Of course we do! In fact, most, if not all, software is more intelligent than humans, by some reasonable definition of intelligence [1] (you could also contrive a definition of intelligence for which this is not true, but I think that's getting too far into semantics). The Windows calculator app is more intelligent and faster at multiplying large numbers together [2] than any human. JP Morgan Chase's existing internal accounting software is more intelligent and faster than any human at moving money around; so much so that it did, in any way that matters, replace human laborers in the past. Most software we build is more intelligent and faster than humans at accomplishing the goal the software sets itself at accomplishing. Otherwise why would we build it?

[1] Rob Miles uses ~this definition of intelligence: if an agent is defined as an entity making decisions toward some goal, Intelligence is the capability of that agent to make correct decisions such that the goal is most effectively optimized. The Windows Calculator App makes decisions (branches, MUL ops, etc) in pursuit of its goal (to multiply two numbers together); oftentimes quite effectively and thus with very high domain-limited intelligence [2] (possibly even more effectively and thus more intelligently than LLMs). A buggy, less intelligent calculator might make the wrong decisions on this path (oops, we did an ADD instead of a MUL).

[2] What both Altman and Yudkowsky might argue as a critical differentiation here is that traditional software systems naturally limit their intelligence to a particular domain; whereas LLMs are Generally Intelligent. The discussion approaches the metaphysical when you start asking questions like: The Windows Calculator can absolutely, undeniably, multiply two numbers together better than ChatGPT; and by a reasonable definition of intelligence, this makes the Windows Calculator more intelligent than ChatGPT at multiplying two numbers together. Its definitely inaccurate to say that the Windows Calculator is more intelligent, generally, than ChatGPT. Is it not also inaccurate to state that ChatGPT is generally more intelligent than the Windows Calculator? After all, we have a clear, well-defined domain of intelligence along-which the Windows Calculator outperforms ChatGPT. I don't know. It gets weird.

Of course, there are different domains of intelligence, and agent A can be more intelligent in domain X while agent B is more intelligent in domain Y.

If you want to make some comparison of general intelligence, you have to start thinking of some weighted average of all possible domains.

One possible shortcut here is the meta domain of tool use. ChatGPT could theoretically make more use of a calculator (say, via always calling a calculator API when it wants to do math, instead of trying to do it by itself) than a calculator can make use of ChatGPT, so that makes ChatGPT by definition smarter than a calculator, cause it can achieve the same goals the calculator can just by using it, and more.

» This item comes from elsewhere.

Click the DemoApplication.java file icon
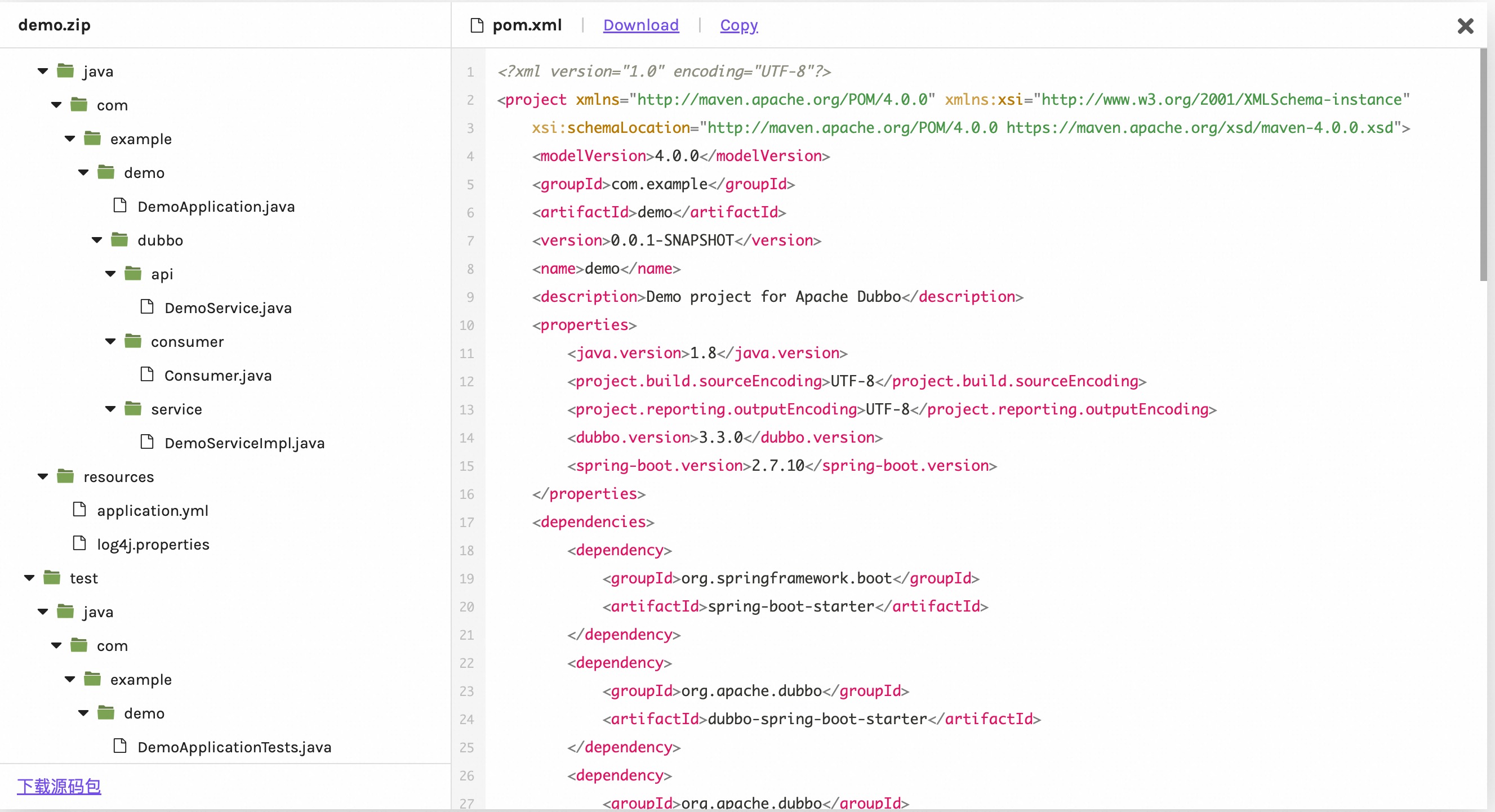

That's really most of humans' intelligence edge for now: seems like more and more, for any given skill, there's a machine or a program that can do it better than any human ever could. Where humans excel is our ability to employ those super human tools in the aid of achieving regular human goals. So when some AI system gets super-human-ly good at using tools which are better than itself in particular domains for its own goals, I think that's when things are going to get really weird.